Commerce Secretary John Bryson says the Export-Import Bank "has… (Jonathan Ernst/Bloomberg )
WASHINGTON -- With many Republicans blocking re-authorization of the Export-Import Bank, Commerce Secretary John Bryson called the institution an example of good government that plays a vital role in the economy.
"Reauthorizing the Export-Import Bank should be a straightforward, sound, and simple decision," Bryson said Friday. "Or put another way, losing Ex-Im at a time when America’s businesses and workers are just getting back on their feet, would be unacceptable."
Bryson made the comments in prepared remarks before a receptive audience -- the bank's annual conference in Washington.
His push for re-authorization, part of an overall Obama administration effort, came a day after former president Bill Clinton, giving the conference keynote, made the same pitch.
The bank helps finance U.S. exports with loan guarantees that ultimately are backed by the government. Its authorization expires at the end of next month.
The administration and some leading business groups want to reauthorize the bank and gradually increase its lending capacity to $140 billion by 2015 from $100 billion.
But some Republicans have blocked the re-authorization.

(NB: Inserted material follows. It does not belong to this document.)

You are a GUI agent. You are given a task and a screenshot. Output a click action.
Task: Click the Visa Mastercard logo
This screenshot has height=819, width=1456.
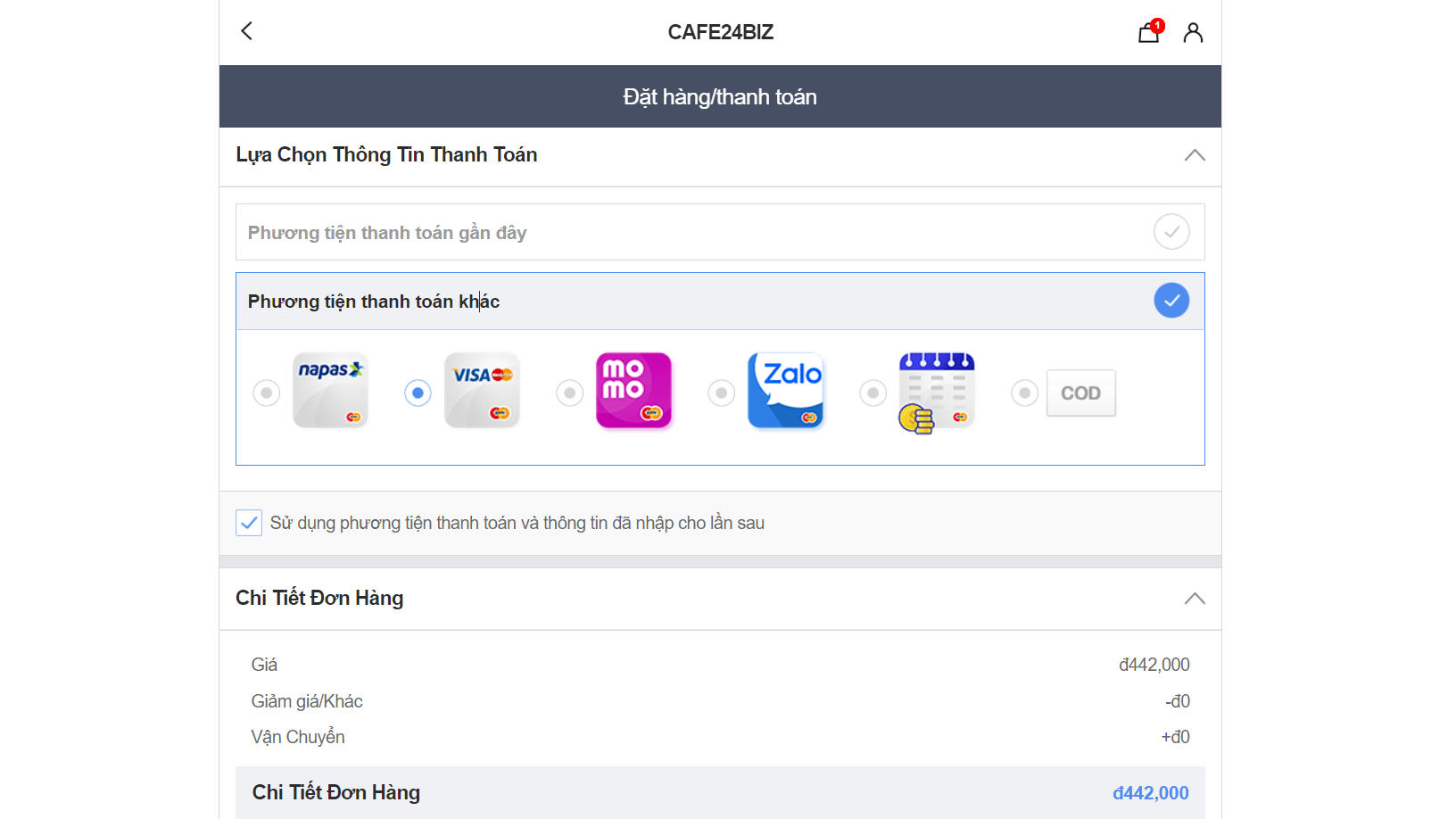[482, 391]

They call the bank an example of crony capitalism that leads the government to pick winners and losers in the marketplace.
Opponents have been urged on by conservative groups such as the Club for Growth, which last month hammered the bank for past loan guarantees for Hollywood films.
Bryson said the bank's financing led to about $41 billion in U.S. exports last year, and the loan guarantees did not cost taxpayers any money.
"In fact, Ex-Im has actually generated revenues for the U.S. Treasury since the 1990s," he said. "Now that’s smart government."
The bank has been working closely with the Commerce Department to try to meet President Obama's goal of doubling U.S. exports from 2010 to 2015.